→ **EXERCISE DETAILS**
Give the data lines running between the line holding "日本語 (1384, 35)" and the line holding "MoEngage (65, 353)", inclusive, as a JSON list of strings with one string per line and blank lines left out.

→ **GIVEN RECORDS**
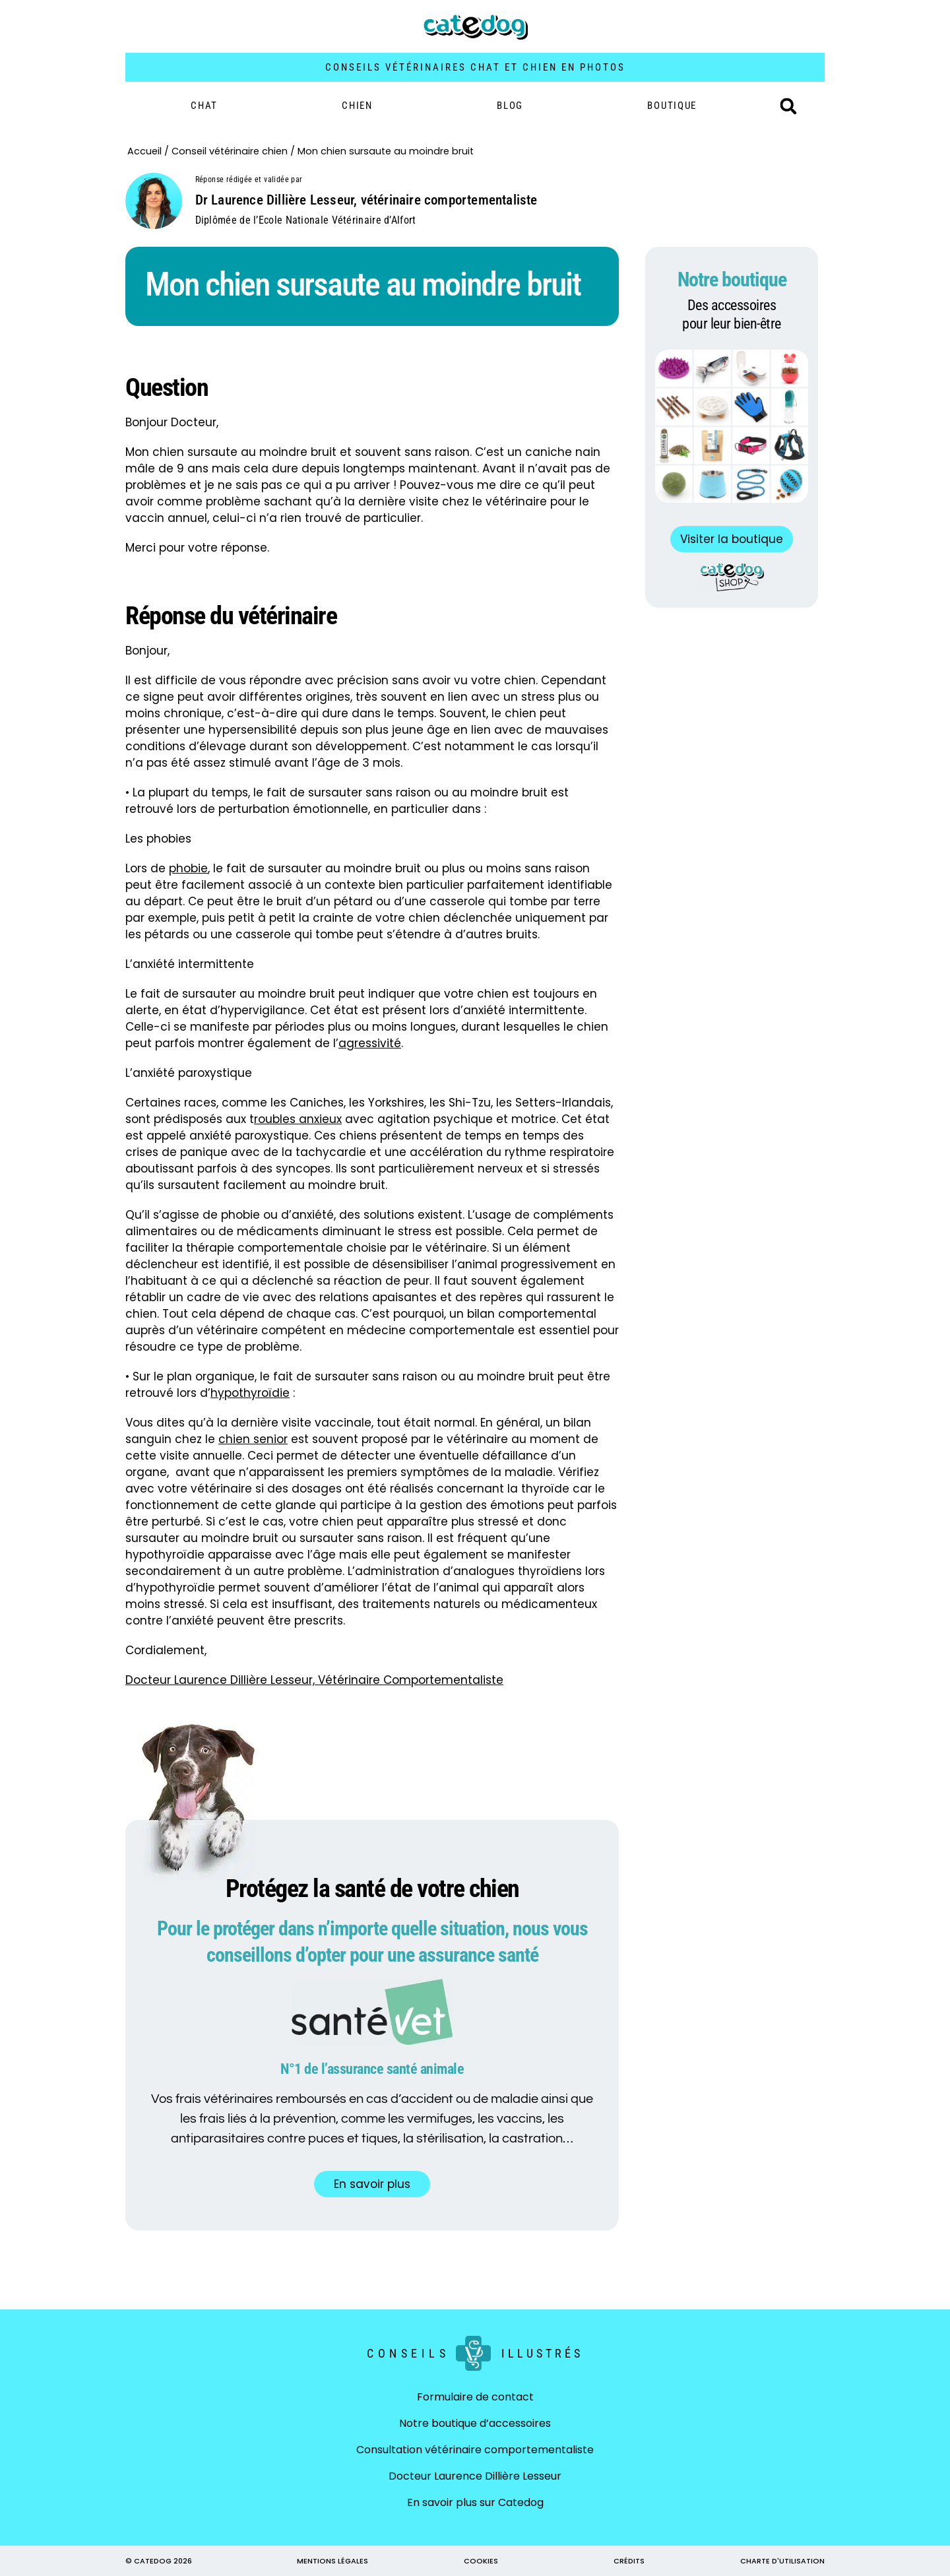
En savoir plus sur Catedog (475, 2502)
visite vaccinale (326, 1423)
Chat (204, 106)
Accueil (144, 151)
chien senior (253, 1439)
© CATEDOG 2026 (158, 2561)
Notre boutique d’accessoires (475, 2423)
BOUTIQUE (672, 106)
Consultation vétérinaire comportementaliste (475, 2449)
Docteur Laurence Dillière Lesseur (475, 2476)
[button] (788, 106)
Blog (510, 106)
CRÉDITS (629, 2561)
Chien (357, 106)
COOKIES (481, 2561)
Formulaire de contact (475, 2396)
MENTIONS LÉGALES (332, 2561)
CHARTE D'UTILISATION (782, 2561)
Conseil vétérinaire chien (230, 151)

---

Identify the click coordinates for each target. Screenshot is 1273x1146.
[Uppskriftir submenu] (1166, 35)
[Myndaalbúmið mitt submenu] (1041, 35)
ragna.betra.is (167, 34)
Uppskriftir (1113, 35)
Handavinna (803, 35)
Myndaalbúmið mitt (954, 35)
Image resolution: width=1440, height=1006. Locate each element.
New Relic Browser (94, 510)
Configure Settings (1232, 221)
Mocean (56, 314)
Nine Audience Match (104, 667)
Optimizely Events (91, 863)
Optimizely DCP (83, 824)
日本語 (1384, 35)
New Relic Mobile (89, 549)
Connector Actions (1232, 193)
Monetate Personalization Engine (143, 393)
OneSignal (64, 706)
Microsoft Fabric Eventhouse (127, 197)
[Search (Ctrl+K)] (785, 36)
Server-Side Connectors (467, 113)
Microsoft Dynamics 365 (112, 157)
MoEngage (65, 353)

→ **RESPONSE FOR THIS EXERCISE**
[
  "日本語 (1384, 35)",
  "New Relic Mobile (89, 549)",
  "Connector Actions (1232, 193)",
  "Monetate Personalization Engine (143, 393)",
  "OneSignal (64, 706)",
  "Microsoft Fabric Eventhouse (127, 197)",
  "[Search (Ctrl+K)] (785, 36)",
  "Server-Side Connectors (467, 113)",
  "Microsoft Dynamics 365 (112, 157)",
  "MoEngage (65, 353)"
]